• **ASSIGNED TASK 1**:
In the passage on quantum computing approaches, what is the name of the new system that Xanadu has unveiled?
• **ASSIGNED TASK 2**:
Retype the passage on quantum computing approaches word for word, from "Xanadu, PsiQuantum, Pasqal" to "through fiber-optic cables.".

• **SELECTED PASSAGE**:
—————

Meanwhile, Google generated a lot of excitement last year with a paper that described how its scientists achieved very low error rates on its quantum chip, Willow. The paper has been hailed as an important step forward by many researchers around the world – and rightly so. Error correction is a huge effort across the industry, with many companies and academic experts working hard to create qubits that would give error-free output, also known as reaching “high-fidelity”.

And these efforts seem to be paying off. Qubit quality is reported by different industry players and academia as getting increasingly better. Amazon Web Service's (AWS's) Ocelot, for example – which was launched in 2025 – has error correction capabilities built in from the start, according to the company. The chip relies on the "cat qubit", named for the famous Schrödinger's cat thought experiment in which certain types of errors are intrinsically suppressed so that it is easier to correct any remaining ones that may pop up.

There are other approaches to quantum computing too. Companies including Quantinuum and IonQ are trapping ions with lasers to make qubits and have been achieving fairly high-fidelity results. Operations with trapped ions are slower than those with superconducting qubits, however, so these companies are also working on improving speed.

Xanadu, PsiQuantum, Pasqal and a handful of others are exploring building quantum computers with “photonics” – that is, betting on light to process data. For example, Xanadu has just unveiled a new system called Aurora. The company describes this as the first photonic quantum computer that can work at scale, with several modules interconnected through fiber-optic cables.

Meanwhile, D-Wave has recently claimed to have achieved computational supremacy (when a quantum computer can solve a problem that a traditional machine can't) in quantum simulation – an announcement that two research groups are now disputing. The company said its Advantage quantum computers could simulate properties of magnetic materials, a problem that would take thousands of years for a classical machine to solve.

And then there are companies like Nvidia, which is using techniques including AI-driven algorithms to enhance the reliability of quantum systems. Nvidia’s approach involves simulating quantum error correction codes and optimizing error mitigation strategies. This is essential for building fault-tolerant quantum computers, which continue working correctly even in the presence of errors.

That brings us back to Microsoft’s elusive Majorana fermions – for which the company has yet to provide proof that satisfies its detractors. Even if this particular breakthrough doesn’t materialise, we must keep pushing quantum computing forward. If the quantum players are right, a fully functioning, fault-tolerant quantum computer could be a reality in as little as a decade.

—————

• **GIVEN INFORMATION**:

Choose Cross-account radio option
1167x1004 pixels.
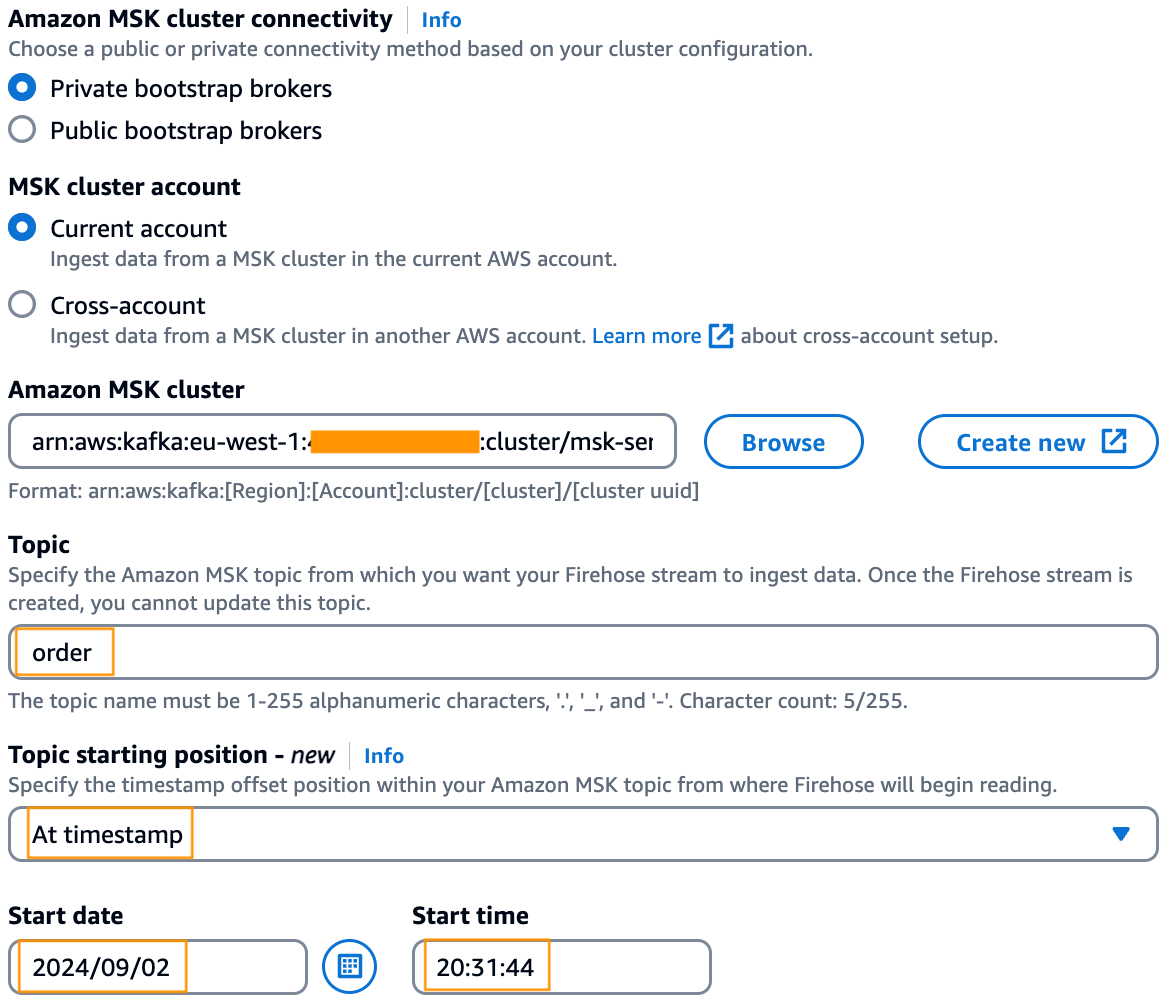click(22, 304)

—————

• **RESPONSE 1**:
Aurora

• **RESPONSE 2**:
Xanadu, PsiQuantum, Pasqal and a handful of others are exploring building quantum computers with “photonics” – that is, betting on light to process data. For example, Xanadu has just unveiled a new system called Aurora. The company describes this as the first photonic quantum computer that can work at scale, with several modules interconnected through fiber-optic cables.